Los cortejos reales llevaron regalos y sorpresas a diferentes localidades. Se adaptaron algunas paradas, como en Navafría, donde la recepción se trasladó a la iglesia debido al frío extremo. También en Riaza, donde se optó por el pabellón, garantizando así un ambiente más cálido para todos los asistentes.
En El Espinar, la cabalgata se dividió en tres recorridos distintos para abarcar todo el municipio. Gracias a estas iniciativas, se aseguraron que ningún residente quedara sin la oportunidad de saludar a los Reyes y recibir su presente. Esto también fomentó la participación de muchas familias que salieron a vivir la experiencia con entusiasmo.
Por su parte, en Cuéllar, la festividad incluyó un belén viviente en la Plaza Mayor. Este evento, recuperado tras varios años, atrajo a numerosos visitantes. Los Reyes, acompañados de sus pajes, repartieron dulces y alegrías entre los niños, haciendo frente al frío en un ambiente festivo.

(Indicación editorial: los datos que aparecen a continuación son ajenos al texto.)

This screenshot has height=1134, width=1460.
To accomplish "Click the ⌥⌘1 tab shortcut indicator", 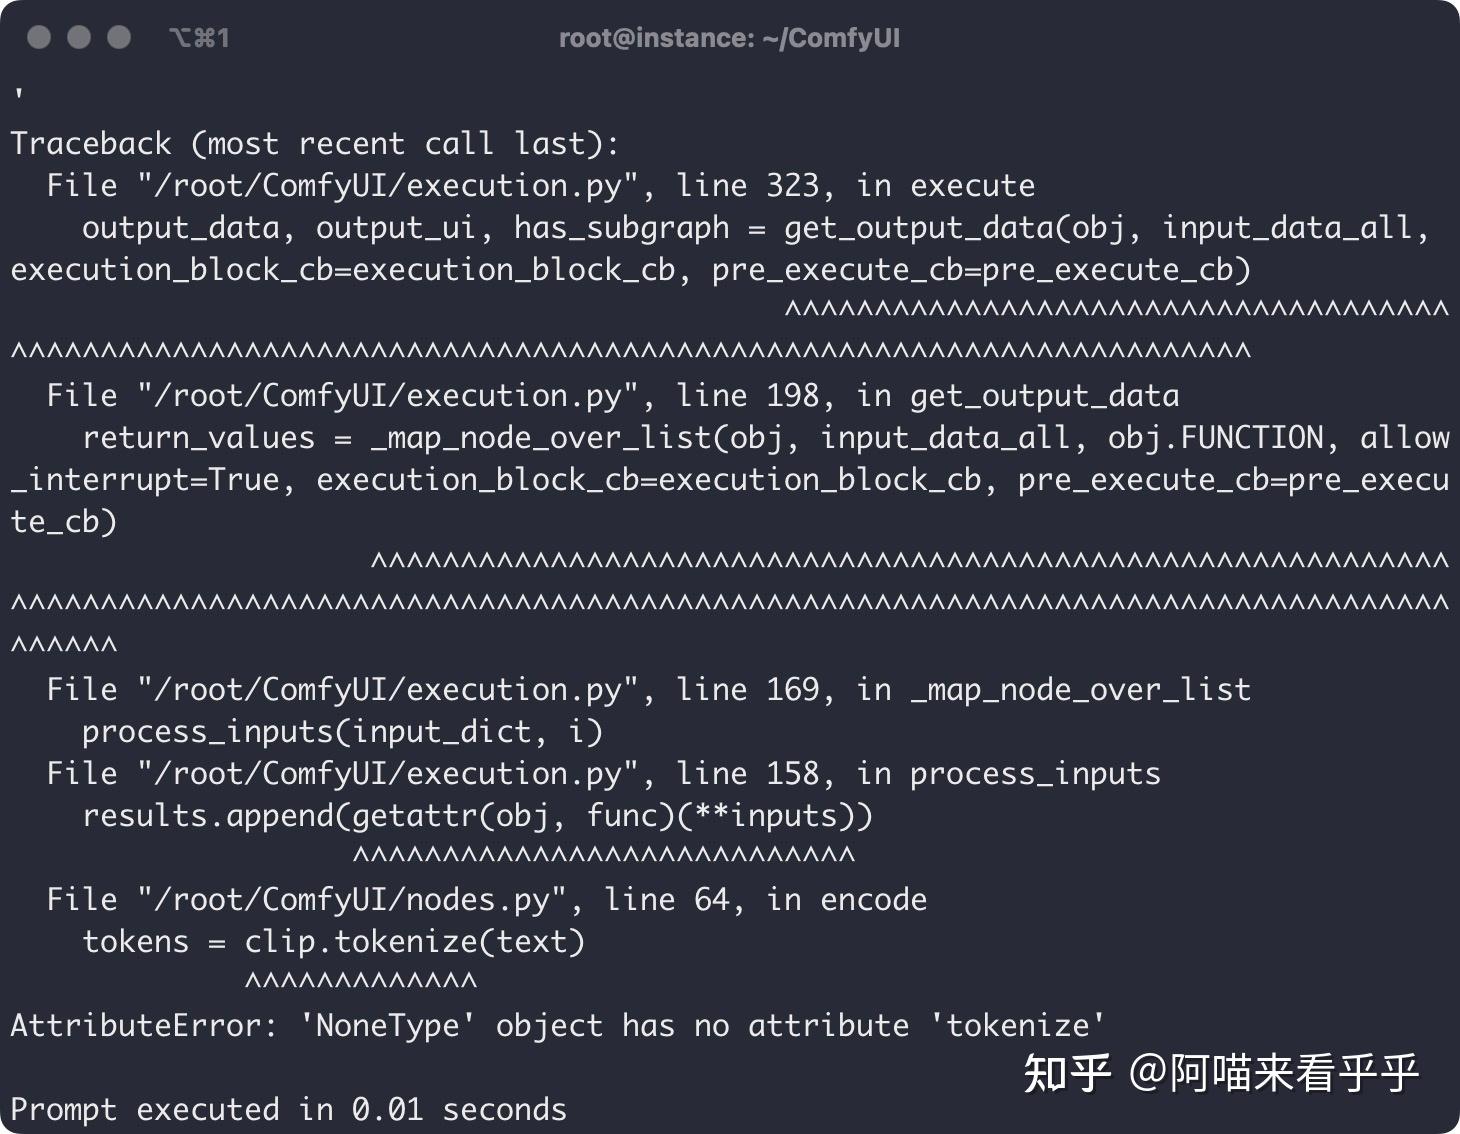I will [200, 37].
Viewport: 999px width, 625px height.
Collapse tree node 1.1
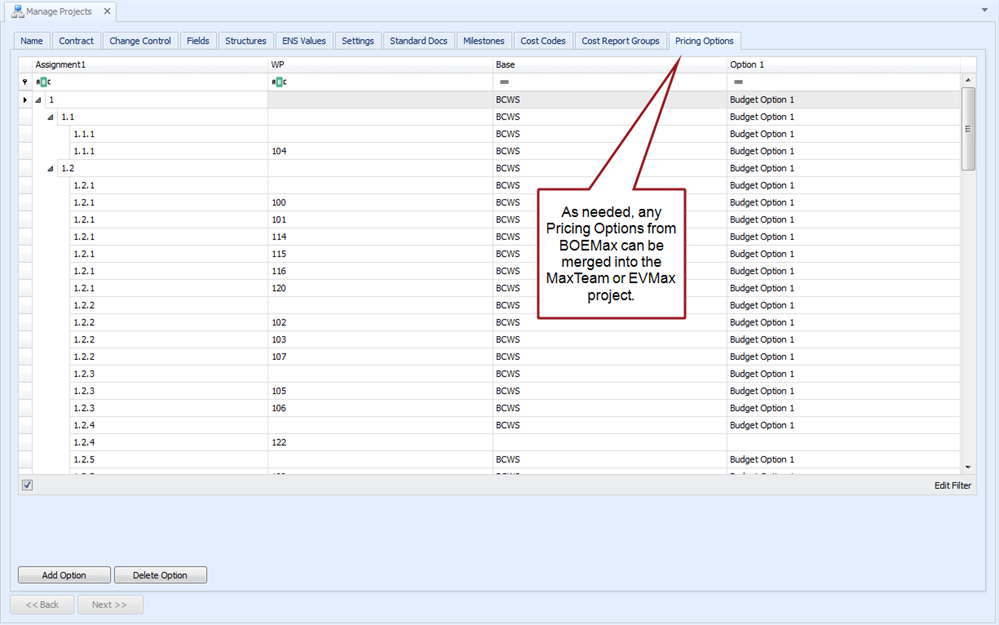[50, 117]
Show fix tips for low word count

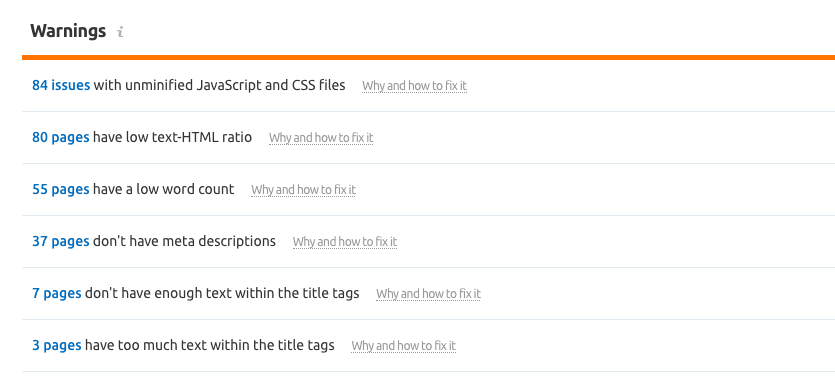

Además, la jornada incluyó visitas a usuarios de residencias, donde los Reyes compartieron momentos especiales con los mayores. Esta acción comunitaria destacó la importancia de la tradición como vínculo entre generaciones, reforzando el sentido de comunidad.
El recorrido de los Reyes abarcó también localidades como Torrecaballeros y San Miguel de Bernuy. Esta ruta se ha vuelto un clásico en la provincia, con más de veinticinco años de historia. Durante estos años, se ha consolidado como una parte esencial de las celebraciones navideñas en la región.
A pesar del frío y la nieve, los Reyes Magos lograron dar vida a la ilusión de los más pequeños. Con cada saludo y cada regalo, reafirmaron la tradición que une a los segovianos cada seis de enero. Este año, el clima no fue obstáculo para que la magia continuara, manteniendo viva la costumbre que tanta identidad cultural aporta a la provincia.
La celebración de los Reyes Magos en Segovia sigue marcando un espacio en el calendario festivo. Las autoridades ya están considerando cómo mejorar el recorrido y las actividades para el próximo año, asegurando que la tradición perdure en el tiempo.